The securities lawyers of Gana Weinstein LLP are investigating customer complaints filed with The Financial Industry Regulatory Authority’s (FINRA) against broker Lance Slater (Slater). According to BrokerCheck records there are at least 2 customer complaints against Slater and one employment separation. The most recent customer complaint against Slater alleges that from 2013 Slater borrowed $210,000 from the client and then tried to hide that fact from her children and has not since then paid the client back. The client also alleges that Slater engaged in unsuitable investments and excessive trading.
Shortly thereafter Morgan Stanley discharged Slater making allegations Slater failed to adhere to the firm’s guidance regarding certain sales activity and possible involvement in an unreported loan from a customer while at a prior firm.

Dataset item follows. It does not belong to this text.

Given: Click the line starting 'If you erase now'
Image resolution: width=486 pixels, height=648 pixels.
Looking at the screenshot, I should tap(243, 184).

As a background, when brokers engage in excessive trading, sometimes referred to as churning, the broker will typical trade in and out of securities, sometimes even the same stock, many times over a short period of time. Often times the account will completely “turnover” every month with different securities. This type of investment trading activity in the client’s account serves no reasonable purpose for the investor and is engaged in only to profit the broker through the generation of commissions created by the trades. Churning is considered a species of securities fraud. The elements of the claim are excessive transactions of securities, broker control over the account, and intent to defraud the investor by obtaining unlawful commissions. A similar claim, excessive trading, under FINRA’s suitability rule involves just the first two elements. Certain commonly used measures and ratios used to determine churning help evaluate a churning claim. These ratios look at how frequently the account is turned over plus whether or not the expenses incurred in the account made it unreasonable that the investor could reasonably profit from the activity.